Repairs chunk generation for unknown labels, solves issue #260 #263

RobinVogel · 2019-11-14T16:37:32Z

The discussions in pull request #254 were about the generations of chunks in constraints.py not providing a map of the indice of the element to the chunk in the presence of unknown labels.
See the example below:

I'll just add an example to make it clearer. Below is a comparison in the presence of unknown labels between the output that I expected from Constraints.chunks, i.e. expected_chunk and the one that I obtain from Constraints.chunks, i.e. chunks:

In [1]: from metric_learn.constraints import Constraints                                                                                                                                                        

In [2]: partial_labels = [1, 2, 2, 1, -1, 3, 3]                                                        

In [3]: cons = Constraints(partial_labels)                                                             

In [4]: cons.chunks(num_chunks=3, chunk_size=2)                                                        
Out[4]: array([0, 1, 1, 0, 2, 2])

In [5]: chunks = cons.chunks(num_chunks=3, chunk_size=2)                                               

In [6]: len(chunks), len(partial_labels)                                                               
Out[6]: (6, 7)

In [7]: expected_chunk = [0, 1, 1, 0, -1, 2, 2]

The output is not a map such that expected_chunk[i] is the chunk of element i, which I expected, but might not matter in RCA.

This pull request solves that, which resolves #260 about RCA crashing when used with unknown labels. Since unknown labels seem to be handled in rca.py with a variable named chunk_mask I expect rca.py to work with unknown labels now.

I had to save the partial labels in constraints.py because I need to locate the locations of the unknown labels (label < 0) in partial_labels. I also corrected the remains of unittest in test_constraints.py.

bellet

Thanks!

Some tests would be nice, in particular one which involves running RCA on a dataset which contains unlabeled points (which would crash before this PR). I think a natural candidate is to test whether RCA returns the same thing when fitted on a dataset with unlabeled point and the same dataset without the unlabeled points.

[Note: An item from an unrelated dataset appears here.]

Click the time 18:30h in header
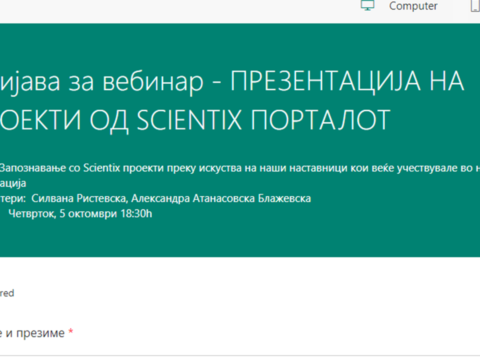This screenshot has width=480, height=360. click(x=136, y=214)
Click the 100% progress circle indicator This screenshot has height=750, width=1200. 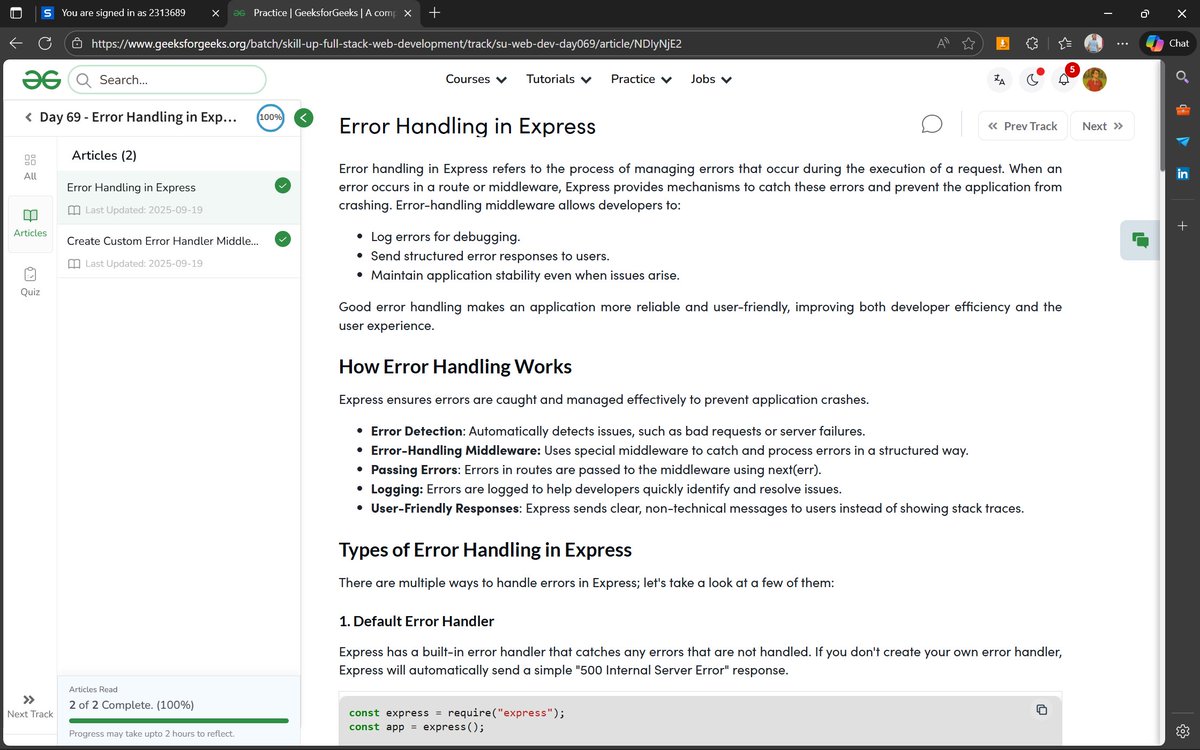[270, 117]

A second test to check that unlabeled points are not assigned to any chunk would be good too.

metric_learn/constraints.py

RobinVogel · 2019-11-28T13:10:03Z

I wrote, the one on RCA in tests/metric_learn_test.py in the class TestRCA, and
the one on the constraints in tests/constraints.py. I am interested in understanding why you chose these tests.

The tests of code coverage did not pass because of the fact that the method adjacency_matrix in Constraints of constraints.py is not tested, and I added a line in the function, which yields a negative coverage difference.

After a grep on all the .py, I noticed that the function has not been used anywhere in metric-learn.
I don't see why it exists, to correct the pull request I can either:

Delete it all together,
Write a test for that function.

For the moment, I opted for deleting it.

bellet

Thanks. There is a problem in one of the tests. Otherwise LGTM. Indeed adjacency_matrix is not used anywhere anymore since we rewrote the API. I do not think we will ever need it again so it is safe to delete it.

test/metric_learn_test.py

bellet · 2019-12-05T09:56:44Z

I wrote, the one on RCA in tests/metric_learn_test.py in the class TestRCA, and
the one on the constraints in tests/constraints.py. I am interested in understanding why you chose these tests.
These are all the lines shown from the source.